What is DSM? DSM is based on the distributional hypothesis that, words that occur in similar context tends to have similar meaning. So you attempt to represent the meaning of the word in terms of its context. This context may be documents in which they occur, sentences, co-occurring words in a fixed size window, Part-Of-Speech, grammatical roles they play etc. Earlier DSM models were count vectors. Thanks to the advancement in neural networks, researchers have come up with word-embedding vectors (WE), which tends to capture not just the meanings but also the relationship between words. The most widely used models are mikolov's  word2vec model and google's GloVe model. They exhibit an interesting property that vec(king) -vec(man) = vec(queen). And also words with similar meaning cluster together in the semantic space

How is this achieved? Given the word and the context, the neural network model is trained to predict it's context (as in word2vec), or probability of the context (as in GloVE), by which it learns the representation of the word itself. WE have become the de facto for word representation, which naturally led to the question of how a longer text like sentences or documents could be embedded in the same way. For the past few decades, we have been using bag-of-words model for Information retrieval tasks. In BOW model, documents are considered as a collection of words, where each word is represented by a count vector. To represent these documents and the queries, we just average the vectors of words in them. The document with the closest vector to the query vector is retrieved, in response to the query. These have worked well for document clustering and classification tasks as well.

Despite of its huge success, there has always been debates that BOW model is insufficient for intelligent applications, as language texts are not just a collection of words. They have a specific order, and the meaning they convey is reflected in their syntax as well. Quite obvious from the example, "Dog chased the cat" isn't same as the "Cat chased the dog".  For the past decade, many researchers have attempted to compose the meaning of these sentences from its constituent words. This is known as "principle of compositionality". In traditional NLP, when word meaning were atomic symbols, the meaning composition was done along the syntax trees recursively to get the representation of the whole text. But this wouldn't work well with the DSM models. Vector operations like addition, point-multiplication, convolution etc. has also been tried out in many research works. Unfortunately, none of them promised a notable improvement over the basic BOW model, except for some very specific application, and not for sentences longer than few words.

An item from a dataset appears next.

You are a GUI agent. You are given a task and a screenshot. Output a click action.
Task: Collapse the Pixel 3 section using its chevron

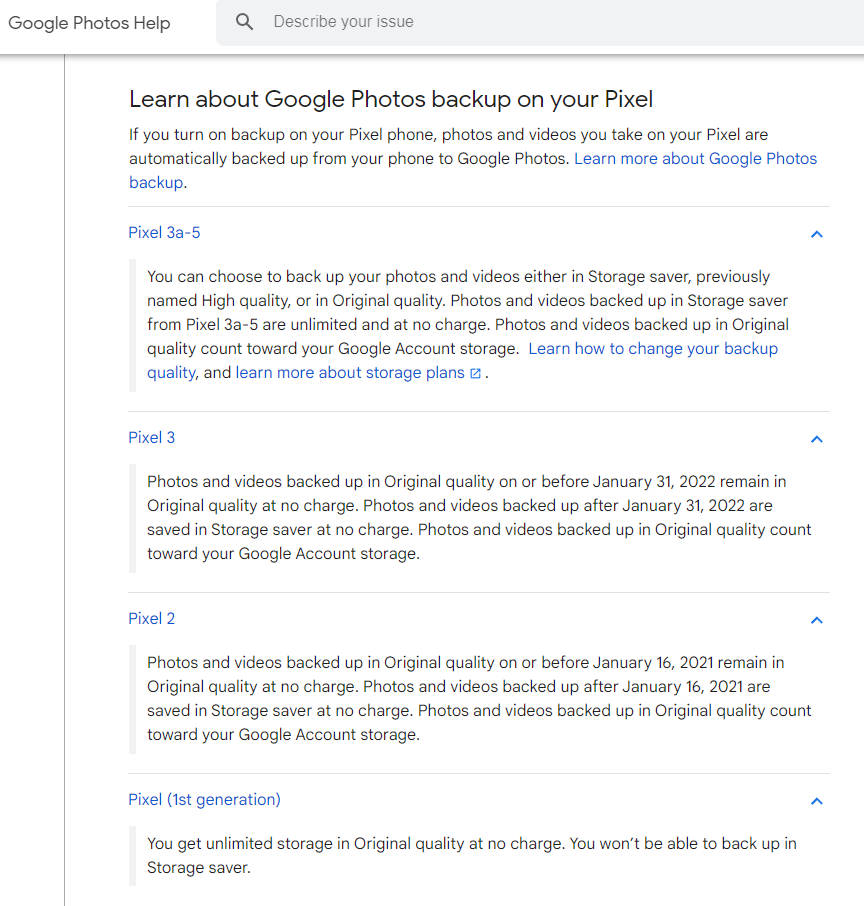816,439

In 2014,  Richard Socher proposed in his PhD thesis - DL for NLP, a recursive neural network model that makes use of not just the constituent words but also the parse structure of the sentences to compose a sentence representation for sentiment analysis of movie reviews. Socher has also proposed a dynamic pooling classifier model that uses his sentence representation, for classifying sentence pairs as paraphrases or not. This work set out a series of ripples in this area, which became an inspiration to similar research around the globe. But we are still far from the actual goal of having a representation where the relative vector distance reflects the semantic similarity between the sentence pair, which is the case with word embeddings.

Apart from the theoretical motivation, a sentence embedding has a wide range of application including paraphrase identification, question answering, summary generation, semantic search etc. With the word embeddings fast gaining popularity, simple BOW methods are no longer sufficient for applications that use these word embeddings.

Where do we stand? To quote, Neil Lawrence words, “NLP is kind  of  like  a  rabbit  in  the  headlights  of  the  Deep  Learning  machine,  waiting  to  be flattened”. Though one category of linguistics still strongly believes that language is too complex to be represented by some numbers and statistical models won't make progress beyond few phrases, I hope that theoretical and statistical NLP shall go hand-in-hand trying to compliment each other and make our world (and my research) much simpler :)